How Is Capsule Security Approaching Runtime Monitoring?

While NanoClaw focuses on preventing sensitive actions without approval, Capsule Security takes a complementary approach by monitoring what agents actually do during execution. The company raised $7 million in seed funding led by Lama Partners, with participation from Forgepoint Capital International, to build what it calls a "runtime-first trust layer" for agentic AI .

Capsule's platform enforces controls directly within the agent execution path, providing real-time visibility over agent behavior and ensuring teams retain oversight of what agents can access and act upon. The company has already uncovered critical vulnerabilities in enterprise AI platforms. Its researchers discovered ShareLeak, a critical-severity indirect prompt injection flaw in Microsoft Copilot Studio (now patched and assigned CVE-2026-21520), and PipeLeak, a separate prompt injection vulnerability in Salesforce Agentforce that can be triggered through untrusted lead-form inputs .

"AI agents are quickly becoming a new class of privileged user in the enterprise, except they can act at machine speed and they do not behave like deterministic software. That creates a dangerous gap between what security teams can govern today and what agents can do in production. Capsule closes that gap by enforcing trust at runtime, inside the execution path, so teams can move fast with agents while staying in control of what those agents can access and execute," said Naor Paz, CEO and co-founder of Capsule Security.

Naor Paz, CEO and co-founder at Capsule Security

To address vulnerabilities in open-source frameworks, Capsule developed ClawGuard, an open-source enforcement tool for the OpenClaw framework that introduces a pre-invocation checkpoint before agents carry out any tool calls . This turns each agent action into a controlled decision point where the system can verify that the action aligns with intended behavior.

Why Does the Security Community Take This Seriously?

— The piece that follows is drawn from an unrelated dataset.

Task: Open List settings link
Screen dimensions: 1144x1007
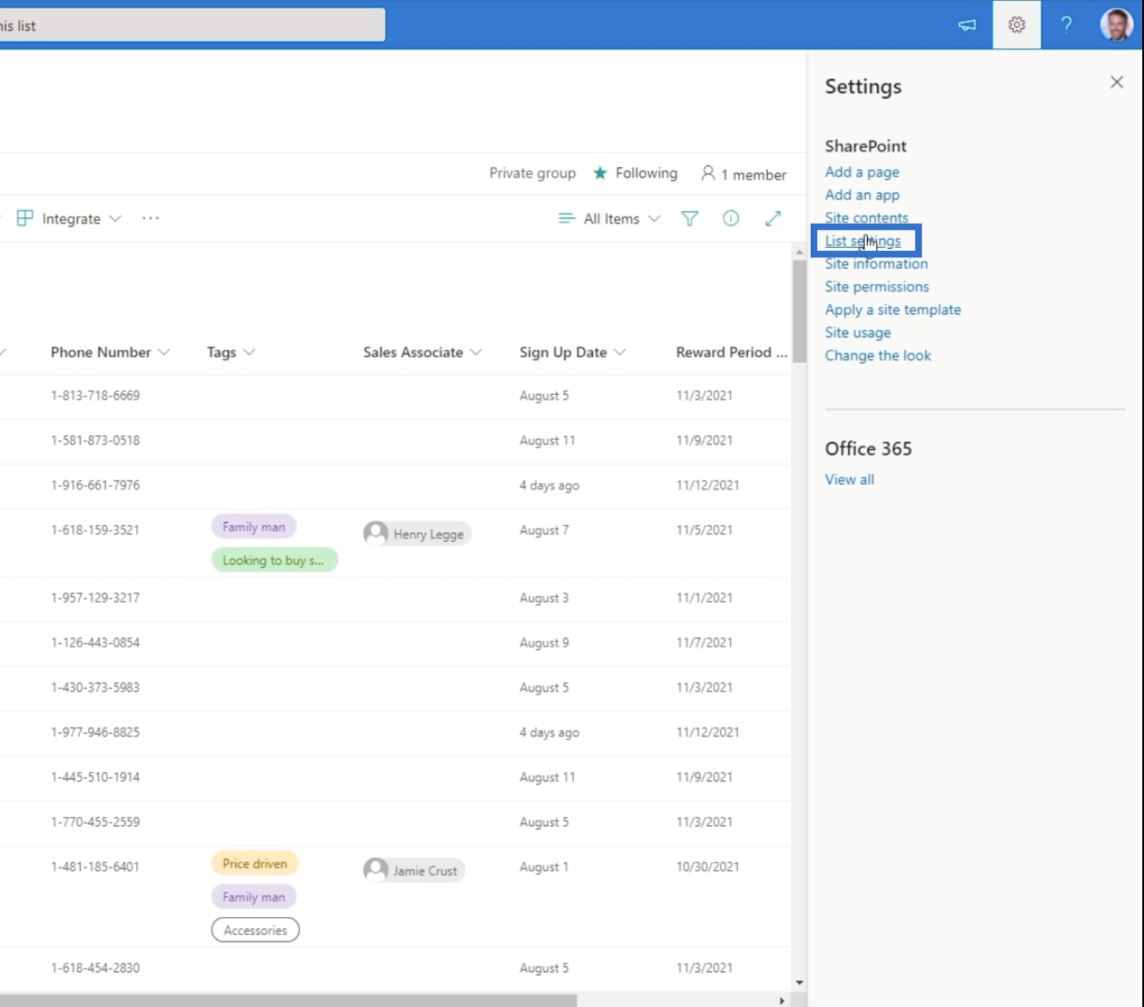Action: point(863,241)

Capsule's advisory board includes some of the most respected figures in enterprise security. Chris Krebs, the first director of the Cybersecurity and Infrastructure Security Agency (CISA), serves as an advisor, alongside Omer Grossman, former global CIO at CyberArk; Jim Routh, former CISO across multiple Fortune 500 enterprises; and Dr. Yonesy Núñez, a former CISA with a background in financial services . This level of security expertise backing a startup signals that the problem is not theoretical but urgent.

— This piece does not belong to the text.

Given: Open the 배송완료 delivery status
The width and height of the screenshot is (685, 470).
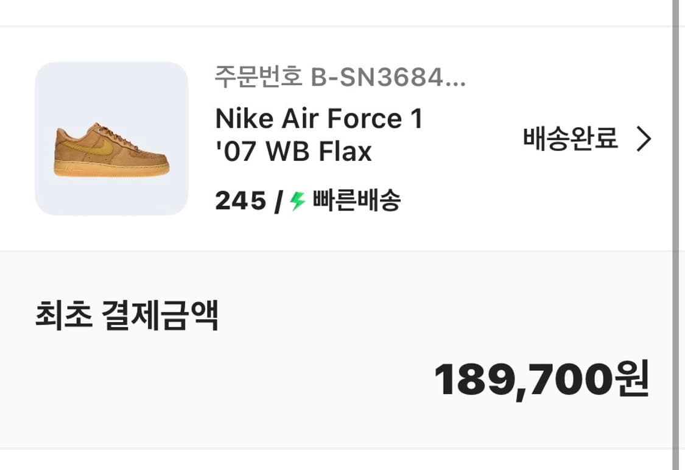Looking at the screenshot, I should (x=570, y=139).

"The agentic AI boom is creating an opening in runtime behavior enterprises can't afford to ignore. The ability to secure this layer is what ultimately determines whether companies can move fast with AI without breaking trust," noted Omer Grossman, former global CIO at CyberArk.

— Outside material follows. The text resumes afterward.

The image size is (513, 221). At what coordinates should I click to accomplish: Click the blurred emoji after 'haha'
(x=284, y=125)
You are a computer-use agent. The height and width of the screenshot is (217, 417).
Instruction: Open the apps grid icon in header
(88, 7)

Omer Grossman, former global CIO at CyberArk

Capsule was named one of six finalists in the CrowdStrike, Amazon Web Services, and NVIDIA Startup Accelerator at the RSA Conference, emerging from a field of nearly 1,000 competing startups . This recognition reflects the intensity of focus on agent security across the technology industry.

What Does This Mean for Enterprise AI Adoption?

The emergence of these platforms suggests that the "sandbox versus full access" dilemma is finally being resolved. Organizations can now deploy agents that perform meaningful work, like scheduling meetings, triaging emails, or managing cloud infrastructure, without granting them unrestricted system access . This shift from speculative experimentation to safe operationalization could unlock a new wave of AI agent adoption in enterprises that previously rejected the technology due to security concerns.

NanoClaw's partnership with Vercel and OneCLI demonstrates the power of modular, open-source tools working together. By combining NanoClaw for agent orchestration, Vercel Chat SDK for unified messaging integration, and OneCLI for secrets management, the coalition shows that specialized tools can outpace proprietary platforms in building the application layer for AI . NanoClaw has already amassed more than 27,400 stars on GitHub and maintains an active Discord community, indicating strong developer adoption .

The broader implication is that AI agent security is no longer a future concern but a present-day requirement. With over 80% of Fortune 500 companies now using active AI agents, the infrastructure to govern them safely has become as critical as the agents themselves.